On the other hand, people and street for people seem overlooked, and even 30 years after the oil boom that generated such power illusion, massive roads are still in the urban and suburban consciousness. Many discussions have taken place in which solutions to the problem include schizophrenic disillusion such as adding a second story to the existing highway. It is noticeable that the idea of taking it out of the city never appears in politicians speeches. Furthermore, and this is where it gets tricky, the military airbase (Base aérea La Carlota – 103Ha , 254 acres) that lays in the middle of the valley was set for a metropolitan architectural debate in which it was designed to be a metropolitan park, merging itself with the existing patrimonial park Parque del Este (Parque Generalísimo Francisco de Miranda –  82 Ha, 202 acres), to expand to 185Ha – 457 acres- roughly of urban-metropolitan public space. Our concern, the highway, guess where it passes through… well yes, between this two portions of land. So the architectural competition stated also that a connection must be taken in account, and so it has. Its construction has begun, only not in a manner that could break or decrease the importance of concrete high speed layouts in the middle of the city but the exact opposite. This so called metropolitan bridge (Puente de la Independencia) presents once again an apology to private transportation. Solely by the symbolic image that it conveys, using bulky concrete structures that remember international airports surroundings. The design is merely engineered to bear its one weight and the language it uses takes great distance from an urban pedestrian based model, even if it is intended for public space, as if the bridge where to be crossed by a train that does not exist and not by people.
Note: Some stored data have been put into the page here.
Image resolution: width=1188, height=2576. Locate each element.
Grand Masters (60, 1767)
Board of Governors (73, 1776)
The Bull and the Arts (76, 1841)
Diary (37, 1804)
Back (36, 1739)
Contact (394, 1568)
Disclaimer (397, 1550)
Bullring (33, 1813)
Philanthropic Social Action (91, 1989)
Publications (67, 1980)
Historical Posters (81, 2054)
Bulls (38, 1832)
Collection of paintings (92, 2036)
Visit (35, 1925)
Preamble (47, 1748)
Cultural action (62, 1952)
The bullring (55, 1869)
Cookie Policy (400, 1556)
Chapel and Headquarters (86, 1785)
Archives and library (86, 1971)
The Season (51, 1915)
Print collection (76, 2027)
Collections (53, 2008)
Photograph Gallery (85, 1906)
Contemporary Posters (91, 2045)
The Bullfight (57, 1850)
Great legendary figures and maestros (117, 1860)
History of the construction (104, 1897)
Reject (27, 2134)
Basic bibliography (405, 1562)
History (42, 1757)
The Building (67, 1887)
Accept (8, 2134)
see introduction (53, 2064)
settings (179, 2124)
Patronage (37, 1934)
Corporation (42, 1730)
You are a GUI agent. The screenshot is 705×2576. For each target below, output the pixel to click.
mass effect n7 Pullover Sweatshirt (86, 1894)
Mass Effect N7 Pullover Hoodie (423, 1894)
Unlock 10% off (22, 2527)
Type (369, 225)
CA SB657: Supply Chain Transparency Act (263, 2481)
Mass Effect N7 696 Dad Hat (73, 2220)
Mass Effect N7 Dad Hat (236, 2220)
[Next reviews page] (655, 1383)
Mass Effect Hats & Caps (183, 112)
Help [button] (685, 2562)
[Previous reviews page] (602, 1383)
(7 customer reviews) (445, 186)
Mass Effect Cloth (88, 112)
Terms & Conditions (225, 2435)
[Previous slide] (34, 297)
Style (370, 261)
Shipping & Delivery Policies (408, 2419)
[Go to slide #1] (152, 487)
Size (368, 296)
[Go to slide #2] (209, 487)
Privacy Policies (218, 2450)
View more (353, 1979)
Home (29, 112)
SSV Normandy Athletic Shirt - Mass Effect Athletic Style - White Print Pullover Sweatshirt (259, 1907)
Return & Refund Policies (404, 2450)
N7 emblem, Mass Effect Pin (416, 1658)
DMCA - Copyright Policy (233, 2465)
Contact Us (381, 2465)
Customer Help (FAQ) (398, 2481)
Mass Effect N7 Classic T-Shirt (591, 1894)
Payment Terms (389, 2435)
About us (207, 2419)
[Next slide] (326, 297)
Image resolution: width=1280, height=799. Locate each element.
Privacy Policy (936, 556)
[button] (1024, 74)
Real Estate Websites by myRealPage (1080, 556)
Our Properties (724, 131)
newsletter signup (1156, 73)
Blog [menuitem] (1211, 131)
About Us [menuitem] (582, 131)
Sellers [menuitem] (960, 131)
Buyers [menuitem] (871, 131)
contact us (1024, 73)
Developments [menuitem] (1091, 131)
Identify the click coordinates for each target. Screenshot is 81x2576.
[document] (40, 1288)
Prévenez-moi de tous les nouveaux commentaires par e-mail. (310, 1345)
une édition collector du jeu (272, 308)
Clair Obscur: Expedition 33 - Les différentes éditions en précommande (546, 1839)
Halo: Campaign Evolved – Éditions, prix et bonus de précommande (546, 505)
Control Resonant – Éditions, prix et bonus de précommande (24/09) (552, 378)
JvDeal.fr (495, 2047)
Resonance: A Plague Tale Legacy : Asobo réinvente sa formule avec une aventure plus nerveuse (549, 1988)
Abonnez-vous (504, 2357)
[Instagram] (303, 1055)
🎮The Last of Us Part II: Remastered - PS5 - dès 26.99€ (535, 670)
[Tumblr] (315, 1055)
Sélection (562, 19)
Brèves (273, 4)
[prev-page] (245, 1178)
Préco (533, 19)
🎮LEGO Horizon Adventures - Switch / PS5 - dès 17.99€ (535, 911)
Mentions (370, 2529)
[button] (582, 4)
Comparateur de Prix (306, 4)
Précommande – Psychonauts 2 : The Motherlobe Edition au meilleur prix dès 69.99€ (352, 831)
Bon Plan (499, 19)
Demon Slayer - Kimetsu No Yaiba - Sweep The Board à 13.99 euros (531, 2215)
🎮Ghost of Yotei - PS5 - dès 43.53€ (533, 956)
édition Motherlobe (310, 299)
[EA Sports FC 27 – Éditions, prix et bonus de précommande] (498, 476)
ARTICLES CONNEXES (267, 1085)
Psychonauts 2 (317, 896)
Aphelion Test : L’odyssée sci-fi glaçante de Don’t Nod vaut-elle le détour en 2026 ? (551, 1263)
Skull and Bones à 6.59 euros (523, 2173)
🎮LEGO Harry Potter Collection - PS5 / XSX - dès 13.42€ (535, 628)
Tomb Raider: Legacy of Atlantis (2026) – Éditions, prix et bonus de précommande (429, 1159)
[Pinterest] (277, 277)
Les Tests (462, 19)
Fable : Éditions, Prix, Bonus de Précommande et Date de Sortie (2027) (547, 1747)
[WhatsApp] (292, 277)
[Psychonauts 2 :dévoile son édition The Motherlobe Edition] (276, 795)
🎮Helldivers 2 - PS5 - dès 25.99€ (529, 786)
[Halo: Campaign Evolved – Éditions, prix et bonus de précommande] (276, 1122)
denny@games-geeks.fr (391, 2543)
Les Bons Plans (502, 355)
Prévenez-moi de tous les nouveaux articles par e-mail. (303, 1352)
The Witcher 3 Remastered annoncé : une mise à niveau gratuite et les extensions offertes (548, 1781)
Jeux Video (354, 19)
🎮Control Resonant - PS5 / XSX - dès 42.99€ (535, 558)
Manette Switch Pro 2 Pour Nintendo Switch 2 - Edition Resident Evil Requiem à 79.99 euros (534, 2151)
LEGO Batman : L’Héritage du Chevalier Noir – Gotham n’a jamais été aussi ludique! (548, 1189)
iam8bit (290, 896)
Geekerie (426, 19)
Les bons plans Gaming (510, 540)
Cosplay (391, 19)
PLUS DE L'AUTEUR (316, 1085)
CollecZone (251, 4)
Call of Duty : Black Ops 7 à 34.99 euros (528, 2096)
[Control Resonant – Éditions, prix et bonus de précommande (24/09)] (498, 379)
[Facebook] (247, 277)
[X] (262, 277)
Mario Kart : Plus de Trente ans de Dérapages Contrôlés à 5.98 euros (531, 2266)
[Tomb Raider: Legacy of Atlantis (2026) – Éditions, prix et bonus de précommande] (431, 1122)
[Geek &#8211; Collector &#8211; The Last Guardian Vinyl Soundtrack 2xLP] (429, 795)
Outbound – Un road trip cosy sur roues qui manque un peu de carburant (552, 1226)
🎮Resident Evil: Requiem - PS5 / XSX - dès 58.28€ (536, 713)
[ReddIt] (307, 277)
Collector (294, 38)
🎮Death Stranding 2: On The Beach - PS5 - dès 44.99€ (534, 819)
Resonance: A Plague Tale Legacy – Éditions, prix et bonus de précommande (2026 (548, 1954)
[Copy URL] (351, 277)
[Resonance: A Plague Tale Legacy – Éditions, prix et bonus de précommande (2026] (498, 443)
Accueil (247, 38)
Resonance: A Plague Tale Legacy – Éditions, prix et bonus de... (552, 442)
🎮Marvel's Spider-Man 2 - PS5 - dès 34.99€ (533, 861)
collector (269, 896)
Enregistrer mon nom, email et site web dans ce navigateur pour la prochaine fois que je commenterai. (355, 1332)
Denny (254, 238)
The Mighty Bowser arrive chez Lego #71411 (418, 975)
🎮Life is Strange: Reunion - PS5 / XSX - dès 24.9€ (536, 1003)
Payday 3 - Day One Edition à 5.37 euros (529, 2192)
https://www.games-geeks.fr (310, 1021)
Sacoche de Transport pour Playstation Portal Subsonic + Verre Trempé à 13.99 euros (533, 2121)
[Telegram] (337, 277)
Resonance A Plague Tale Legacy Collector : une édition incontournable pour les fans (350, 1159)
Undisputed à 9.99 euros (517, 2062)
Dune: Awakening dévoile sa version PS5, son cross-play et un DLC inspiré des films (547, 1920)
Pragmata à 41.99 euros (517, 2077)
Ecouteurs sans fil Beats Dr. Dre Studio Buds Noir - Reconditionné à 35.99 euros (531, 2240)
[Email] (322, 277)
From the automotive perspective it conveys such an arid landscape to pass through this massive concrete site that confirms that Caracas will remain ruptured and scared, and those scares long from healing are being promoted with an industrial, progressive wannabe speech. From the inside of the existing park, that should be declared heritage due to its wonderful modern design by a team lead by Roberto Burle Marx and first opened in 1961, the arid sensation takes over also, when approaching to what will become this crossing platform. In addition to all the vexing mistreatment going on in the south side of the park, the north side is now facing demolition of its entrance, just to see a new one, poorly detailed and constructed, 20 meters away, apparently to enlarge the access doors of the original park that remain controlled even given the public nature of the site, this cannot be clarified given that government has a non disclosure policy around city planning and has not revealed what is intended for that area nor why demolition of the original entrance is necessary.

Ironically this so called Independence Bridge, states nothing but automotive dependence, and the failure to succeed at a human scaled city planning. Cars (not trains, metros, or even less actual humans) remain main objective of design even if regular wages won’t allow a regular person to buy one. Contradiction takes place all over the city when more people ask for public spaces, wider sidewalks, public efficient transportation means, decrease of commute times, a solution to persistent traffic jams. Well this city states out loud and in massive concrete those concerns are not in agenda today. We wonder if public management is in hand of people that doesn’t live in this city at all and thus ignore this, or a more serious problem lies within where this model has become the preferred image of progress all-about. While well-being and human scale have been displaced for good by bulky arid concrete structures that make space for the car.